(Goal of the exercise) Each line in the records below, from the one that contains "мультфильмы (26, 533)" to the one that contains "посты (360, 2532)", should be reproduced exactly, the first and last included.

Pixel coordinate grounding data
____
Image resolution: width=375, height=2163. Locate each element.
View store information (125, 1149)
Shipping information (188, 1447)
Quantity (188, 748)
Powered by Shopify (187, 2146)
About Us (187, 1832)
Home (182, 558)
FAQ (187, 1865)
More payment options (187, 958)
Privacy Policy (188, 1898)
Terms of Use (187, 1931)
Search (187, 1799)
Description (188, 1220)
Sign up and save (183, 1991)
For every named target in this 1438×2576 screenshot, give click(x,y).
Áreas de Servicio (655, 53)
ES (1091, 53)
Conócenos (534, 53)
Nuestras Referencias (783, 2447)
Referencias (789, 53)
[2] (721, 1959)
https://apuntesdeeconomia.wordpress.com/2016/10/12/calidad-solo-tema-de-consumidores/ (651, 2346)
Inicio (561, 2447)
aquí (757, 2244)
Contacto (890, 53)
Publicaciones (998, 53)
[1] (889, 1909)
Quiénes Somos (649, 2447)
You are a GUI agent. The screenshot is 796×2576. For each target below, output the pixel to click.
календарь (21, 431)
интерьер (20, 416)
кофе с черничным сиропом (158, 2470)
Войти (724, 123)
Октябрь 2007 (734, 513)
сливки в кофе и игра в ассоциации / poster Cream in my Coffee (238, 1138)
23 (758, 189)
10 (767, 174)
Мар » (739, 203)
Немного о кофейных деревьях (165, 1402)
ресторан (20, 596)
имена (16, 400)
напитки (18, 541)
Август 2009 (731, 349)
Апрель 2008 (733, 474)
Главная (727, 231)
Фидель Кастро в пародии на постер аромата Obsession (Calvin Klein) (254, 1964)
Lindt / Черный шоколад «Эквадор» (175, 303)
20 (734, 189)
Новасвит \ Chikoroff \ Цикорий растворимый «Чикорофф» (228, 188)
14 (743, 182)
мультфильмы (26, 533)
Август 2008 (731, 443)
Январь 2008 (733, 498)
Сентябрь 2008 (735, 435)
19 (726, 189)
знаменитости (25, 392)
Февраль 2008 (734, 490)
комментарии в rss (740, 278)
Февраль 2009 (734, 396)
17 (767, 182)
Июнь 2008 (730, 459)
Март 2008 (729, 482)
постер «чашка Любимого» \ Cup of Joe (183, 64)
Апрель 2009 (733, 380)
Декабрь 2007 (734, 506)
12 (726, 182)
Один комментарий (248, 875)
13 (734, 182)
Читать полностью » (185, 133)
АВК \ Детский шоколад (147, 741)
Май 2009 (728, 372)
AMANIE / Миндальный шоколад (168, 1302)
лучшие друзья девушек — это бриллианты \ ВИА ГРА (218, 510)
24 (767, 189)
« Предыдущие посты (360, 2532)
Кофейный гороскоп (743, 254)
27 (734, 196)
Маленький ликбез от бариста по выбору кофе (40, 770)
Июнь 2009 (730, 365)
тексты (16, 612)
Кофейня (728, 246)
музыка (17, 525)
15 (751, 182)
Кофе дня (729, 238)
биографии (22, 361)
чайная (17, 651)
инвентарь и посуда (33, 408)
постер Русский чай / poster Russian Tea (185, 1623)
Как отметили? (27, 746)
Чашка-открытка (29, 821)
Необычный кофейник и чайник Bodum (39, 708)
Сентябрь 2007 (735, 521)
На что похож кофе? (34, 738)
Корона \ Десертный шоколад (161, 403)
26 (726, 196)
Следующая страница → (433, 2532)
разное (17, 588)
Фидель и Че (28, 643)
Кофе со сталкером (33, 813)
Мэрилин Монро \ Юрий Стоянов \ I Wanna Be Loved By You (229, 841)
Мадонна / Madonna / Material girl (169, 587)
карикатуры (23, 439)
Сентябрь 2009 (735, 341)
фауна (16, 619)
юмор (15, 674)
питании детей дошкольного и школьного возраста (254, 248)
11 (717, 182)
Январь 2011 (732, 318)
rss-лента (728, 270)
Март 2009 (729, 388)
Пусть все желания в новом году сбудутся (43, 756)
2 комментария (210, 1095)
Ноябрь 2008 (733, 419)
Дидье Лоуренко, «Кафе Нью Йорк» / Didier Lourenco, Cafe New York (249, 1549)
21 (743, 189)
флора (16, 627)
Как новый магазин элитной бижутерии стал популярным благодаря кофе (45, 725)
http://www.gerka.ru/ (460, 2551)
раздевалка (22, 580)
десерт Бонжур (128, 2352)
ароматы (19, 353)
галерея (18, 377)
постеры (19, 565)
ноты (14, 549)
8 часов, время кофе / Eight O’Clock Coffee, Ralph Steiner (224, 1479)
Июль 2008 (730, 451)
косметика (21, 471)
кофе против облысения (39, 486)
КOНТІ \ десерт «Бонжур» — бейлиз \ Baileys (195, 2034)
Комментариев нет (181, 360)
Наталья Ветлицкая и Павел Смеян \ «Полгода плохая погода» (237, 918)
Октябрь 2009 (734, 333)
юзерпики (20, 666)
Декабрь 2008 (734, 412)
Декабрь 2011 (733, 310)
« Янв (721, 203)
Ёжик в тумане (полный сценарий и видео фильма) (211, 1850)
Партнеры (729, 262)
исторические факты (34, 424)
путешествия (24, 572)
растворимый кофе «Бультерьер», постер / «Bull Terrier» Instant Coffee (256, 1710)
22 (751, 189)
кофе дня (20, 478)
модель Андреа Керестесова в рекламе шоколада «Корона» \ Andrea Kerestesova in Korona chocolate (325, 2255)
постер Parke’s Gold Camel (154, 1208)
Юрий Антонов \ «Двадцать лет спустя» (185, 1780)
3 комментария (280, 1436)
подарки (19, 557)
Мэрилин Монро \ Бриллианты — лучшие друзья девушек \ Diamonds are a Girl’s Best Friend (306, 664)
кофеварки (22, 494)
____
(Your solution)
мультфильмы (26, 533)
Август 2008 (731, 443)
Январь 2008 (733, 498)
Сентябрь 2008 (735, 435)
19 (726, 189)
знаменитости (25, 392)
Февраль 2008 (734, 490)
комментарии в rss (740, 278)
Февраль 2009 (734, 396)
17 (767, 182)
Июнь 2008 (730, 459)
Март 2008 (729, 482)
постер «чашка Любимого» \ Cup of Joe (183, 64)
Апрель 2009 (733, 380)
Декабрь 2007 (734, 506)
12 (726, 182)
Один комментарий (248, 875)
13 (734, 182)
Читать полностью » (185, 133)
АВК \ Детский шоколад (147, 741)
Май 2009 (728, 372)
AMANIE / Миндальный шоколад (168, 1302)
лучшие друзья девушек — это бриллианты \ ВИА ГРА (218, 510)
24 (767, 189)
« Предыдущие посты (360, 2532)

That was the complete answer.